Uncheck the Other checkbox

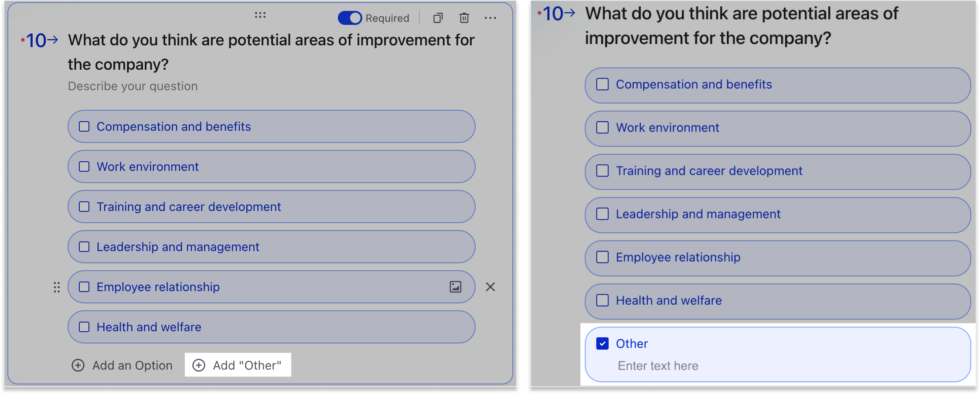point(602,343)
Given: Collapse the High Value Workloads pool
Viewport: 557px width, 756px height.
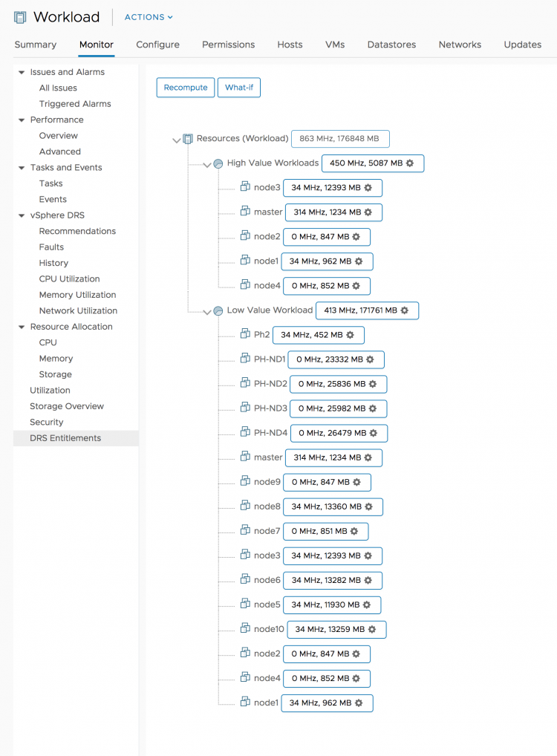Looking at the screenshot, I should 207,164.
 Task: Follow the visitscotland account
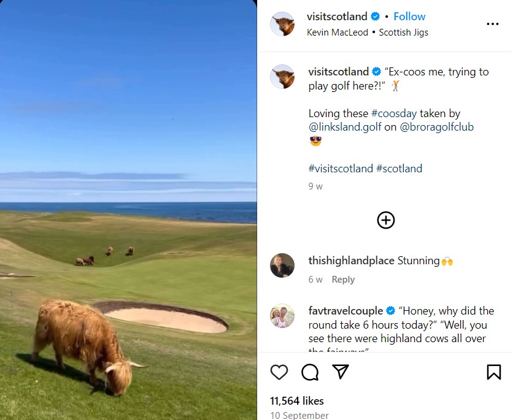(409, 17)
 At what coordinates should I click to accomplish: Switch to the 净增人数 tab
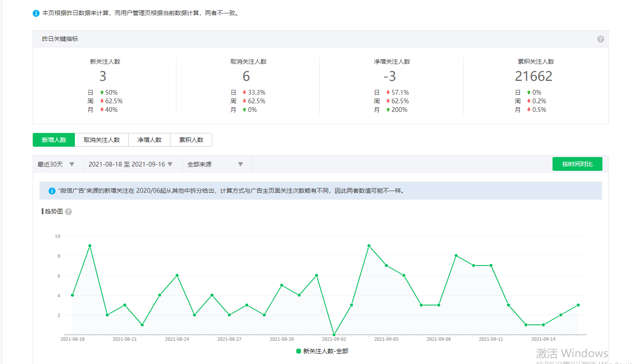click(x=149, y=140)
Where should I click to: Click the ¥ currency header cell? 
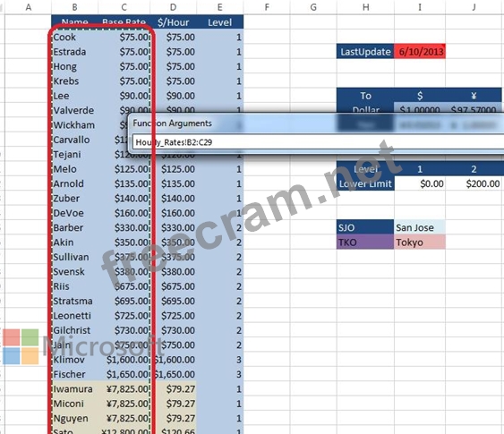coord(474,96)
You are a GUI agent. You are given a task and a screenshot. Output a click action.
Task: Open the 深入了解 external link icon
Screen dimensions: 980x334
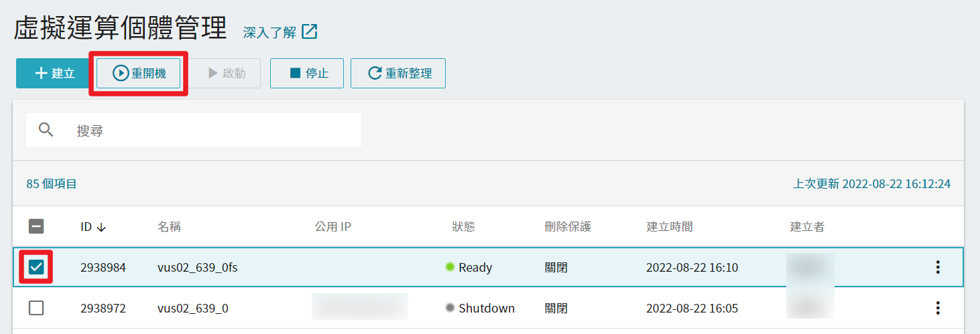310,31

● ● ●

Begin at the line containing "You are a GUI" and transcribe exactly every line through the end of the records, both ends included, leaving the pictures out.

You are a GUI agent. You are given a task and a screenshot. Output a click action.
Task: Open the 深入了解 external link icon
Screen dimensions: 980x334
310,31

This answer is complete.